Side effects are any statements that change the global state of the
program. Examples that are generally considered to be side effects are
writing to a screen, changing a global variable, reading a volatile
variable, and calling unknown functions.
The calculations between the side effects are carried out according
to the principle of "do what I mean, not what I say." The compiler will
try to rewrite each expression into the most efficient form possible,
but a rewrite is only possible if the result of the rewritten code is
the same as the original expression. The C standard defines what is
considered "the same," and sets the limits of allowable optimizations.
Basic Transformations. A modern compiler performs a
large number of basic transformations that act locally, like folding
constant expressions, replacing expensive operations by cheaper ones
("strength reduction"), removing redundant calculations, and moving
invariant calculations outside of loops. The compiler can do most
mechanical improvements just as well as a human programmer, but without
tiring or making mistakes.
The Table below shows (in C form for readability) some
typical basic transformations performed by a modern C compiler. Note
that an important implication of this basic cleanup is that you can
write code in a readable way and let the compiler calculate constant
expressions and worry about using the most efficient operations.

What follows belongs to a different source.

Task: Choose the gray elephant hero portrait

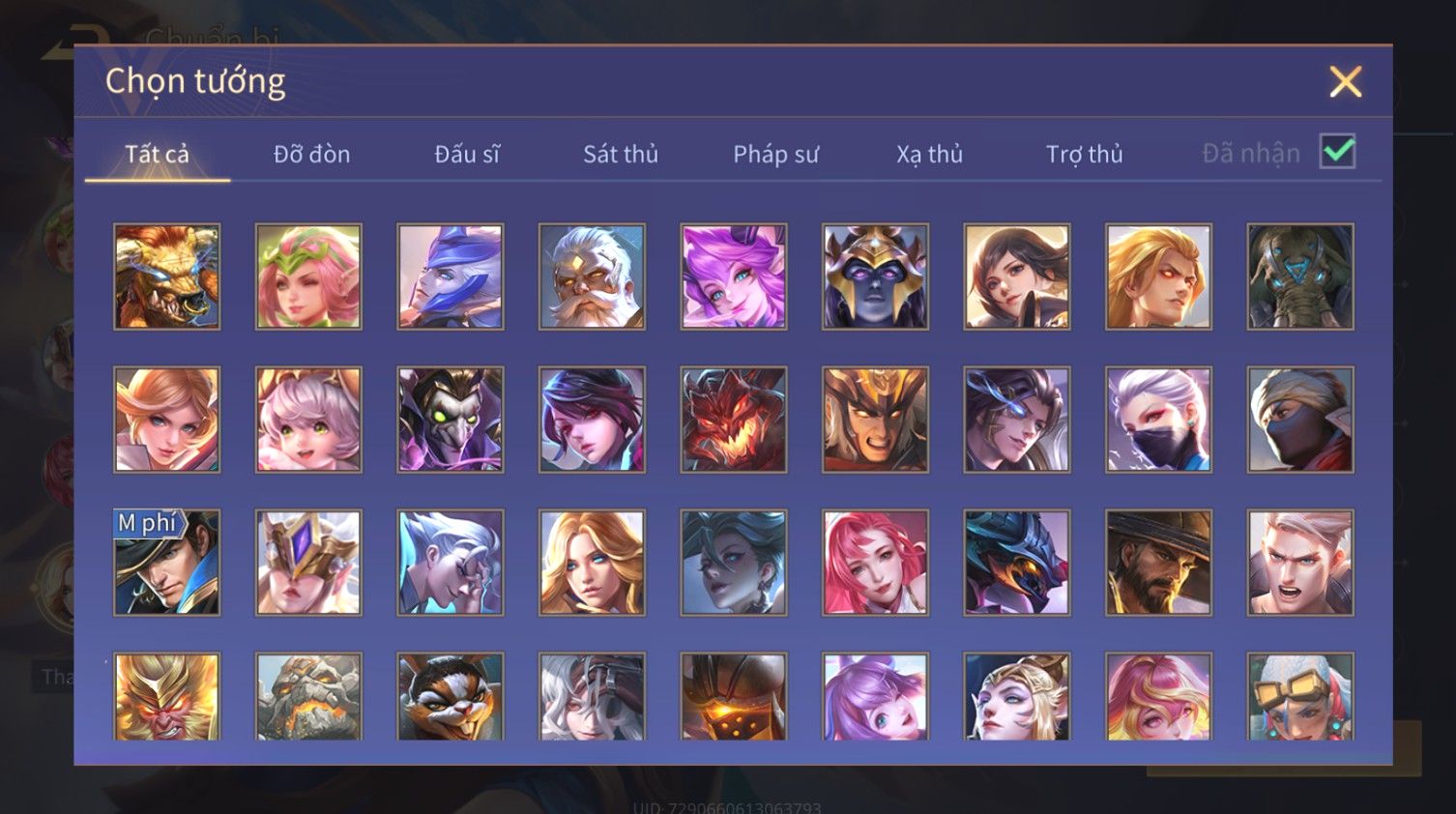Action: click(x=1300, y=276)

All code that is not considered useful—according to the definition
in the previous section—is removed. This removal of unreachable or
useless computations can cause some unexpected effects. An important
example is that empty loops are completely discarded, making "empty
delay loops" useless. The code shown below stopped working
properly when upgrading to a modern compiler that removed useless
computations:
Register Allocation.Processors usually give better
performance and require smaller code when calculations are performed
using registers instead of memory. Therefore, the compiler will try to
assign the variables in a function to registers.

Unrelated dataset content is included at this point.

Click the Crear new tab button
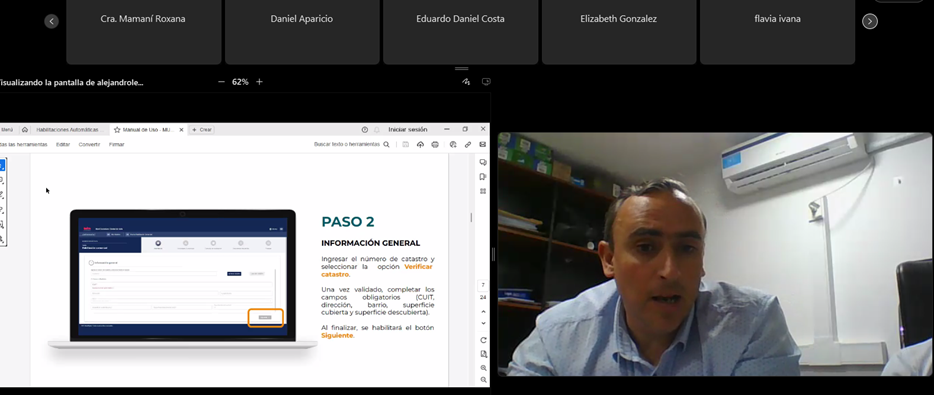This screenshot has width=934, height=395. (202, 129)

A local variable or parameter will not need any RAM allocated at all
if the variable can be kept in registers for the duration of the
function. If there are more variables than registers available, the
compiler needs to decide which of the variables to keep in registers,
and which to put in memory.
This is the problem of register allocation, and it cannot be
solved optimally. Instead, heuristic techniques are used. The
algorithms used can be quite sensitive, and even small changes to a
function may considerably alter the register allocation.
Note that a variable only needs a register when it is being used. If
a variable is used only in a small part of a function, it will be
register allocated in that part, but it will not exist in the rest of
the function. This explains why a debugger sometimes tells you that a
variable is "optimized away at this point."
The register allocator is limited by the language rules of C—for
example, global variables have to be written back to memory when
calling other functions, since they can be accessed by the called
function, and all changes to global variables must be visible to all
functions. Between function calls, global variables can be kept in
registers.
Note that there are times when you do not want variables to be
register allocated. For example, reading an I/O port or spinning on a
lock, you want each read in the source code to be made from memory,
since the variable can be changed outside the control of your program.
This is where the volatile keyword is to be used. It signals to the
compiler that the variable should not ever be allocated in registers,
but read from memory (or written) each time it is accessed.
In general, only simple values like integers, floats, and pointers
are considered for register allocation. Arrays have to reside in memory
since they are designed to be accessed through pointers, and structures
are usually too large. In addition, on small processors, large values
like 32-bit integers and floats may be hard to allocate to registers,
and maybe only 16-bit and 8-bit variables will be given registers.
To help register allocation, you should strive to keep the number of
simultaneously live variables low. Also, try to use the smallest
possible data types for your variables, as this will reduce the number
of required registers on 8-bit and 16-bit processors.